--- JOB ---
Quote the stretch of data from the line containing "Click the Paint" through the line containing "Action: [x=20, y=195]", character for character.

--- THE INPUT ---
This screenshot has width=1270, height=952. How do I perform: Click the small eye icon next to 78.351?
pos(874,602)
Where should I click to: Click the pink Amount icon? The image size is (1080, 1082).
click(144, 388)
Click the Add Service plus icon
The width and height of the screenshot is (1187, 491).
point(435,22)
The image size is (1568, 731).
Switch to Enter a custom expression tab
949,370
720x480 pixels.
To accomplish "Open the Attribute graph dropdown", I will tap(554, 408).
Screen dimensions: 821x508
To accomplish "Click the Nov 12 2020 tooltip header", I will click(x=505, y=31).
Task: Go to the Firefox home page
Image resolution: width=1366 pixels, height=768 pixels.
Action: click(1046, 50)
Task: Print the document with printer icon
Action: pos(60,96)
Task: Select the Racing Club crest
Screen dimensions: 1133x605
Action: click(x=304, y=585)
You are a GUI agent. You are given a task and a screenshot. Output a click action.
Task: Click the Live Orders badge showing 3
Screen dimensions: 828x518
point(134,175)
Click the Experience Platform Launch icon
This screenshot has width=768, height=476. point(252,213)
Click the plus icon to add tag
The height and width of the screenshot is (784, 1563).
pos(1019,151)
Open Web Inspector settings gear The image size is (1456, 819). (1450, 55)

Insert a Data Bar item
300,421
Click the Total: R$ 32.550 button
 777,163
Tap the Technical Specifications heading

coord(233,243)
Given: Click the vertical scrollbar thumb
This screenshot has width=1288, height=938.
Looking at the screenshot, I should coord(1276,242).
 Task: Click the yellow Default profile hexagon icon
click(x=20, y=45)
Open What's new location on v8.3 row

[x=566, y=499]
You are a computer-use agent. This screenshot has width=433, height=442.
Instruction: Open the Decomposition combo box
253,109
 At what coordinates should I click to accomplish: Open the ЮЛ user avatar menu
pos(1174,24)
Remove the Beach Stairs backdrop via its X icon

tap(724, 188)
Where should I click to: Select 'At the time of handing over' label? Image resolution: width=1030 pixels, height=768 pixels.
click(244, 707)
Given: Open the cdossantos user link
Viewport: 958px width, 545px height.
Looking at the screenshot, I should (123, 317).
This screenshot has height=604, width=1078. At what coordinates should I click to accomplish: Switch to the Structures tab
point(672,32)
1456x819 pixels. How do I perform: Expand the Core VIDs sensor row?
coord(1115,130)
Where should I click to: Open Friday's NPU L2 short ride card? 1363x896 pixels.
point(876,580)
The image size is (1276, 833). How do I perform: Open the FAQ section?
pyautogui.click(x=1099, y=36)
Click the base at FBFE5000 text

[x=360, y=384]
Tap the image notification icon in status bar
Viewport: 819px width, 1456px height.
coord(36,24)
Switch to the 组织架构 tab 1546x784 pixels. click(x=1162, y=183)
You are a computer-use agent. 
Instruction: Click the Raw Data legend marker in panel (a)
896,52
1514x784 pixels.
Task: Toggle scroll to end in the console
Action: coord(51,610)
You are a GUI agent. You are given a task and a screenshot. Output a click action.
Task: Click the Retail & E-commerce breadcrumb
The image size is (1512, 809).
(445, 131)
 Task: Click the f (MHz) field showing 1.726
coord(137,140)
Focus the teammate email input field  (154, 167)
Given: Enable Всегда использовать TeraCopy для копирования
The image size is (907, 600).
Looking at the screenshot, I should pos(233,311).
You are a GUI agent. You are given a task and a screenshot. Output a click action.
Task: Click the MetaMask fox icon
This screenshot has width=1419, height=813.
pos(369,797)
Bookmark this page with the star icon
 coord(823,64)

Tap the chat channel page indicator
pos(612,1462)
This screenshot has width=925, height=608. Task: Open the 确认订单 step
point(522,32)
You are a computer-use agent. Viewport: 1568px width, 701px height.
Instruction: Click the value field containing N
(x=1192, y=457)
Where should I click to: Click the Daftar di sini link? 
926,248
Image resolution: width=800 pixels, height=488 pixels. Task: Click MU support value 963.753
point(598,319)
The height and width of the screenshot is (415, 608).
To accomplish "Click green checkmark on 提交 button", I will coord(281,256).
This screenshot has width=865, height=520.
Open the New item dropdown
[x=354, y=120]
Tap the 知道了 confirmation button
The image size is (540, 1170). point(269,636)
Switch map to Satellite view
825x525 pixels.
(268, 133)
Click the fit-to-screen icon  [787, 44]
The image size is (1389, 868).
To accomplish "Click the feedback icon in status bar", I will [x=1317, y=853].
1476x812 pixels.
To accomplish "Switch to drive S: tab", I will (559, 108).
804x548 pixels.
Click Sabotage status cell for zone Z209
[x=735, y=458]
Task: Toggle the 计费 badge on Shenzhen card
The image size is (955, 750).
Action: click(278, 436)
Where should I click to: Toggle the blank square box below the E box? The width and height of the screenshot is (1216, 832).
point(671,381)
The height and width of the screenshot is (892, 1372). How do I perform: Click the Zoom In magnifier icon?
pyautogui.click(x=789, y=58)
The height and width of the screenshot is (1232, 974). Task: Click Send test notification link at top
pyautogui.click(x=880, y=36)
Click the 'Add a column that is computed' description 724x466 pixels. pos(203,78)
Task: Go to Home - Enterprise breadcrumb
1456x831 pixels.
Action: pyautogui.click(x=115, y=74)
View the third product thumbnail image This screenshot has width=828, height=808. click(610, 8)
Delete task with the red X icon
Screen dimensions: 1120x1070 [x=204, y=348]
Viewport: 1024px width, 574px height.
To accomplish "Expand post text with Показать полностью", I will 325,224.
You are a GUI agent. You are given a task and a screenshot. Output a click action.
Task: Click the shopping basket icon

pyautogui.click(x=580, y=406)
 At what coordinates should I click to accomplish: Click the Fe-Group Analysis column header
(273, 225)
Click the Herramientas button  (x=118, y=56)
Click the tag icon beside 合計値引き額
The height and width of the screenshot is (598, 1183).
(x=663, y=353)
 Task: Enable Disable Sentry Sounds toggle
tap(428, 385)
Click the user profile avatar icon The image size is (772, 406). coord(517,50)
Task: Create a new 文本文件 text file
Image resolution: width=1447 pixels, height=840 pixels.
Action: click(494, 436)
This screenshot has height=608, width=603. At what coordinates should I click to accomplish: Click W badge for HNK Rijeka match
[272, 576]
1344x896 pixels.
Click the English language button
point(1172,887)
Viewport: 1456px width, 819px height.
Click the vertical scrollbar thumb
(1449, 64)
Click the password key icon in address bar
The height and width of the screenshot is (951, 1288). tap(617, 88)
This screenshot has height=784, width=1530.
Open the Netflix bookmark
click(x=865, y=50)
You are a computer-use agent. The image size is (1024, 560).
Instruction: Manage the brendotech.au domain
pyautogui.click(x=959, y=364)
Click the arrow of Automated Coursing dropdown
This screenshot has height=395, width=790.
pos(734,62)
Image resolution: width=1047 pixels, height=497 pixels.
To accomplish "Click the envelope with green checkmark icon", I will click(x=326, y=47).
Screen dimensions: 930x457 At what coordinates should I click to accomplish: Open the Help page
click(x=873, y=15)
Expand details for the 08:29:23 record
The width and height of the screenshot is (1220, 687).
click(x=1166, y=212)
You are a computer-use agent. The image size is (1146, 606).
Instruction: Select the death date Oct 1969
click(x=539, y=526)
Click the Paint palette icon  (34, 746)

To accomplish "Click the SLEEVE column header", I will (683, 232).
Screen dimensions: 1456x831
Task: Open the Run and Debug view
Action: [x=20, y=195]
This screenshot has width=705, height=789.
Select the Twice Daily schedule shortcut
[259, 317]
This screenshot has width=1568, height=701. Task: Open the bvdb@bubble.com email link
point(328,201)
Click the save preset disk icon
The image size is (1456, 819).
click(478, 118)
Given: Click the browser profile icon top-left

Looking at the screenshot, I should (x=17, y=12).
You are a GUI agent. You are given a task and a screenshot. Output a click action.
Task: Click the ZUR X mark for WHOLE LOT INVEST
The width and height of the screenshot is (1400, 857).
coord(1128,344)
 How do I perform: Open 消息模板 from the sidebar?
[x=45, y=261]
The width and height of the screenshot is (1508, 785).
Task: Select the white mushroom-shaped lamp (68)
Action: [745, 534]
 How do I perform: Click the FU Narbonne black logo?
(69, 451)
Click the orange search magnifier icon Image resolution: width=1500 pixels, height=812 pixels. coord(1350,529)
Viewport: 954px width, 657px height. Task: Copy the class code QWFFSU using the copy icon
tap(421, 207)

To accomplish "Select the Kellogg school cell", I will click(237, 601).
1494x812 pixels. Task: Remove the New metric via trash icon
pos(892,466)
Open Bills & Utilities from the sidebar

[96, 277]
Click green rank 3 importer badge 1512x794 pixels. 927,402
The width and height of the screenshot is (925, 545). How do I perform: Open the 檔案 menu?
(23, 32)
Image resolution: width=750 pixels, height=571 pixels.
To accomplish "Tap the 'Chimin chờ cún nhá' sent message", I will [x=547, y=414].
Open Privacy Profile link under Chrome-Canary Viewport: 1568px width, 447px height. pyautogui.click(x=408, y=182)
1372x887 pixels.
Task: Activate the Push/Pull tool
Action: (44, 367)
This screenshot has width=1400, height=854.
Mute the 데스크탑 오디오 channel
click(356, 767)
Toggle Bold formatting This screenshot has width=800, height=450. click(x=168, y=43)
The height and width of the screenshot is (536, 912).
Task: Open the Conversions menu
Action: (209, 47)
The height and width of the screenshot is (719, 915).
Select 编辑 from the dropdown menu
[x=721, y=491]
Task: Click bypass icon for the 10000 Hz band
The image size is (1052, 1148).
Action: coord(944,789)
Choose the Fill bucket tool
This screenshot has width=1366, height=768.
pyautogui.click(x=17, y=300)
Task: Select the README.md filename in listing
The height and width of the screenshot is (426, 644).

--- FULL SOLUTION ---
Click the Paint palette icon  (34, 746)

To accomplish "Click the SLEEVE column header", I will (683, 232).
Screen dimensions: 1456x831
Task: Open the Run and Debug view
Action: [x=20, y=195]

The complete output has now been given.